Eğri söylese doğru görünür. O ne güzel eğridir ki doğruyu süsler.
کف کژ کز بحر صدقی خاسته است ** اصل صاف آن فرع را آراسته است
Doğruluk denizinden zuhur eden o eğri köpük, feridir. Sâf asıl, o fer’i de sâflıkla bezemiştir.
آن کفش را صافی و محقوق دان ** همچو دشنام لب معشوق دان
O köpüğü sâf ve makbul bil. Sevgilinin dudağından çıkan azarlayış say.2885
گشته آن دشنام نامطلوب او ** خوش ز بهر عارض محبوب او
Âşığın, pek de istemediği o azar, sevgilinin yüzünün hatırı için hoş görülür.
گر بگوید کژ نماید راستی ** ای کژی که راست را آراستی
Şekeri, ekmek şekline sokar, pişirirsen tadınca yine onda şeker lezzeti vardır, ekmek lezzeti bulunmaz.
از شکر گر شکل نانی میپزی ** طعم قند آید نه نان چون میمزی
Bir mümin, altından yapılmış bir put bulsa hiç onu Şamanlara bırakır mı?
ور بیابد مومنی زرین وثن ** کی هلد آن را برای هر شمن
Bırakmadıktan başka alır, ateşe atar. Onun ariyet şeklini bu suretle eritip bozar.

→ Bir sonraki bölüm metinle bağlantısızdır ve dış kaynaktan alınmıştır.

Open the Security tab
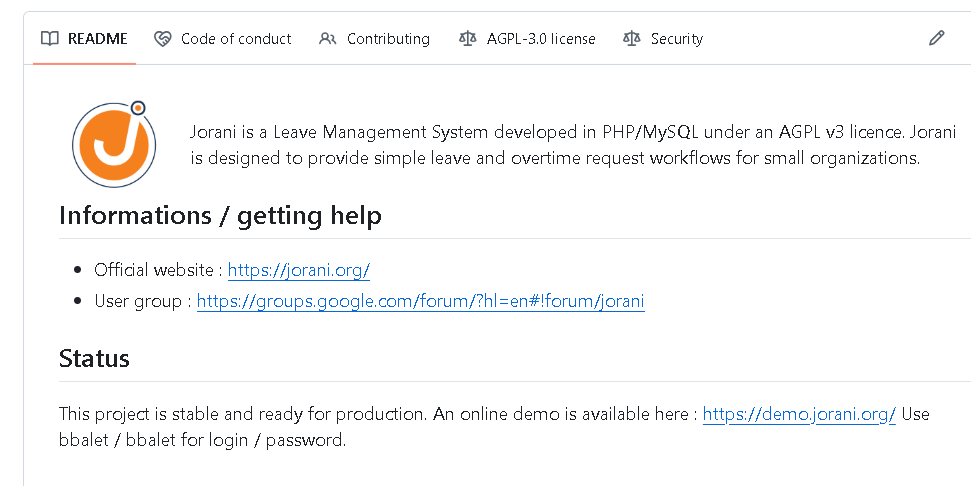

بلکه گیرد اندر آتش افکند ** صورت عاریتش را بشکند
Altında put şekli kalmaz. Çünkü suret, ibadete mânidir, yol vurucudur.2890
تا نماند بر ذهب شکل وثن ** ز آن که صورت مانع است و راه زن
O putun hakikati, yani altın; Tanrı’nın bir ihsanıdır. Sonradan put şekline sokulmuştur. Altın, Tanrı ihsanı olup altınlık nasıl bu ihsan için âriyet bir suretse put şekli de altın için ârızi bir surettir.
ذات زرش ذات ربانیت است ** نقش بت بر نقد زر عاریت است
Bir pire için yepyeni kilimi yakma. Sineğin verdiği baş ağrısı yüzünden gününü zayi etme.

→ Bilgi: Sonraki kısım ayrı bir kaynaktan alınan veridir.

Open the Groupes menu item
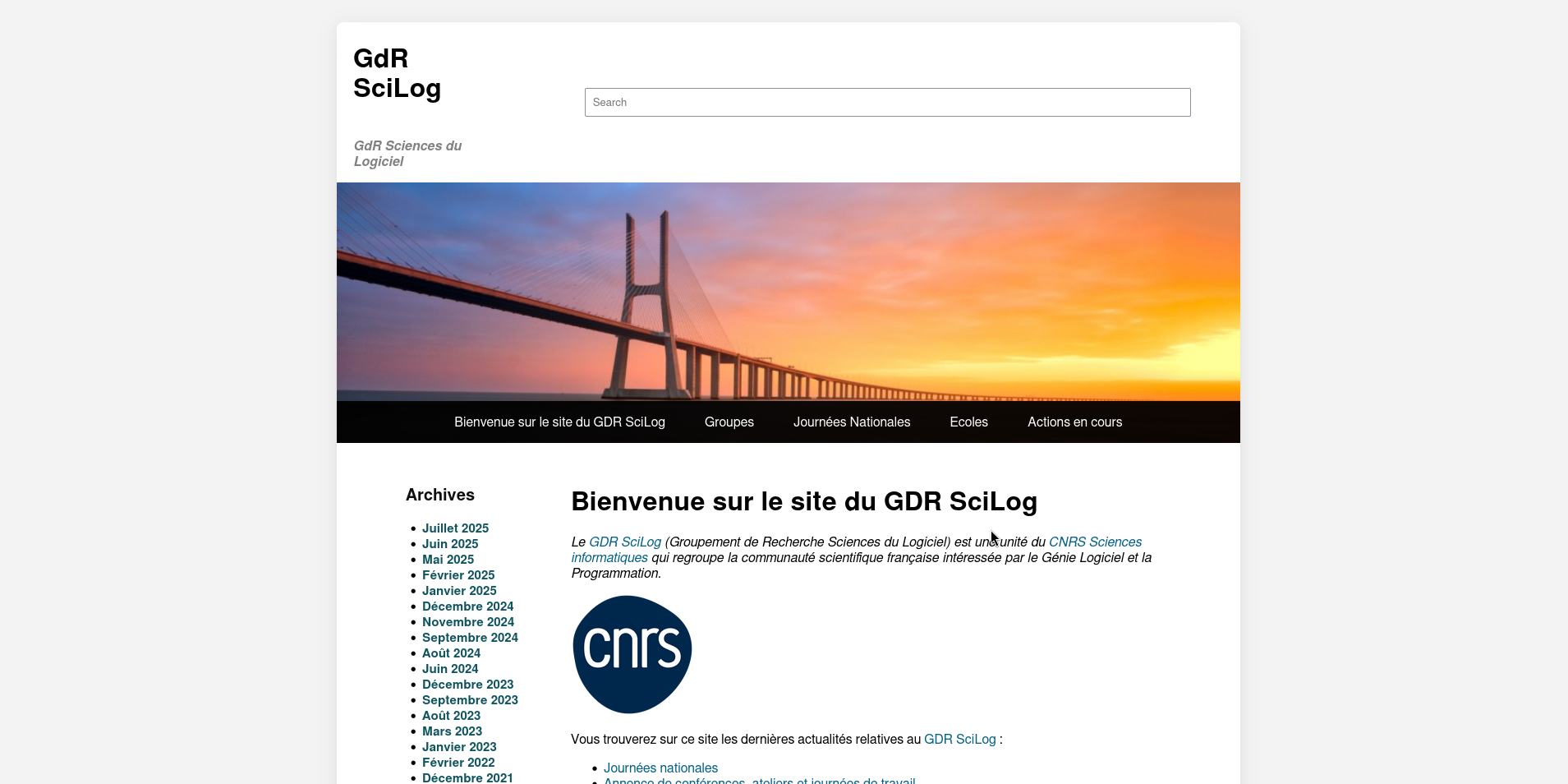This screenshot has width=1568, height=784. (x=729, y=422)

بهر کیکی تو گلیمی را مسوز ** وز صداع هر مگس مگذار روز
Surette kalırsan putperestsin. Her şeyin suretini bırak, mânaya bak.
بت پرستی چون بمانی در صور ** صورتش بگذار و در معنی نگر
Hacca gidersen hac yoldaşı ara. Ama ha Hintli olmuş, ha Türk, ha Arap.

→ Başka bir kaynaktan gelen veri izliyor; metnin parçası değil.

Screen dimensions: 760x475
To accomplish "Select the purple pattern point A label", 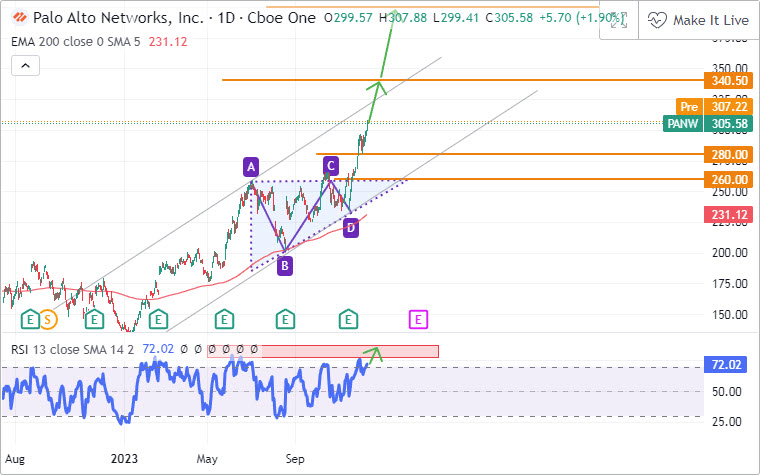I will (x=251, y=166).
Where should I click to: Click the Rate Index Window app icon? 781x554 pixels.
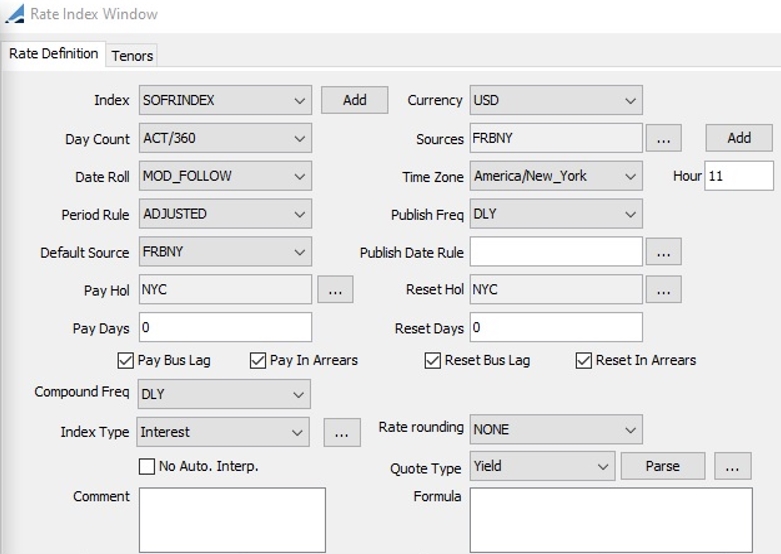tap(15, 13)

مرد حجی همره حاجی طلب ** خواه هندو خواه ترک و یا عرب
Onun şekline rengine bakma; azmine ve maksadına bak.2895
منگر اندر نقش و اندر رنگ او ** بنگر اندر عزم و در آهنگ او
Rengi kara bile olsa değil mi ki seninle aynı maksadı güdüyor, aynı senin rengindedir, sen ona beyaz de.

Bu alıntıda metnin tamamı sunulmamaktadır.